A corresponding problem is that many of these performance issues are hard to pinpoint. From an end user perspective, why is the application underperforming? It’s a mystery. End users just know that it’s not on par with what it used to be. Of course, end users aren’t expected to figure these things out. They have IT for that.
But what if IT can’t figure it out either? Today’s virtualization monitoring solutions are blunt tools that can miss key performance variables. Incompatible applications may reside side by side on the same server. Applications may have synchronized traffic peaks that are missed, resulting in micro-saturation. Yet, diagnostic tools will show nothing.
Poor Performance
Without better performance monitoring, we’ll all be nostalgic for the traditional approach of over-provisioning and dedicating single servers to single applications. Moreover, if virtual environments aren’t properly planned, a single server crash could take down multiple business-critical applications at once.

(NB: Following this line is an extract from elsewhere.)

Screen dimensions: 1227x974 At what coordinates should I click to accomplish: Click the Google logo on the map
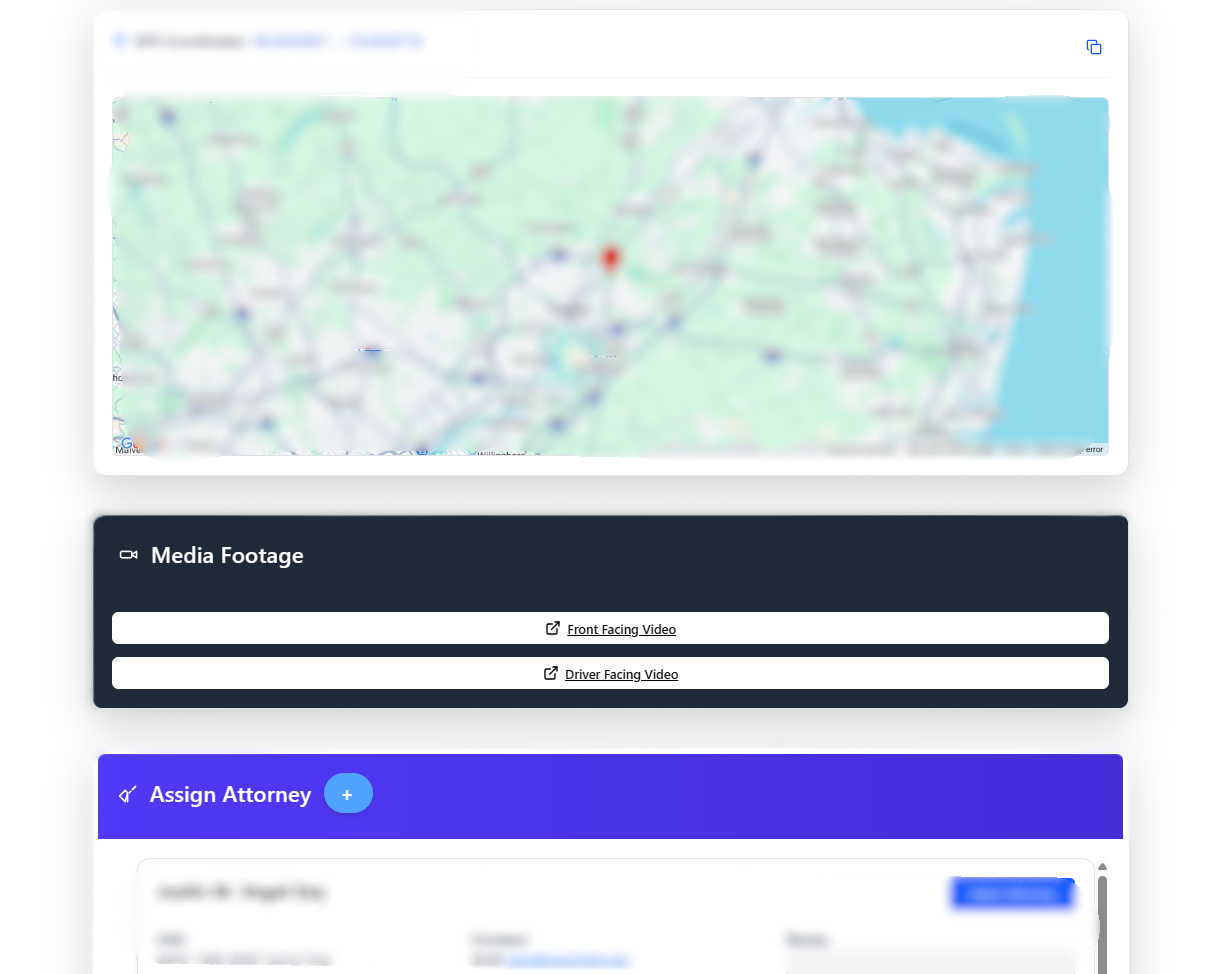click(126, 443)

“You have to plan on an application-by-application basis,” said Richard Jones, VP and service director, Data Center Strategies, for the Burton Group. “Some applications aren’t ready, such as Oracle databases.”
In fact, any I/O-intensive application tends to be problematic.
The key word in the performance/reliability discussion, then, is “planning.” “Don’t just plan from the perspective of the OS or hardware, as we did in the past. Plan from the perspective of the application or service you intend to deliver,” Jones added.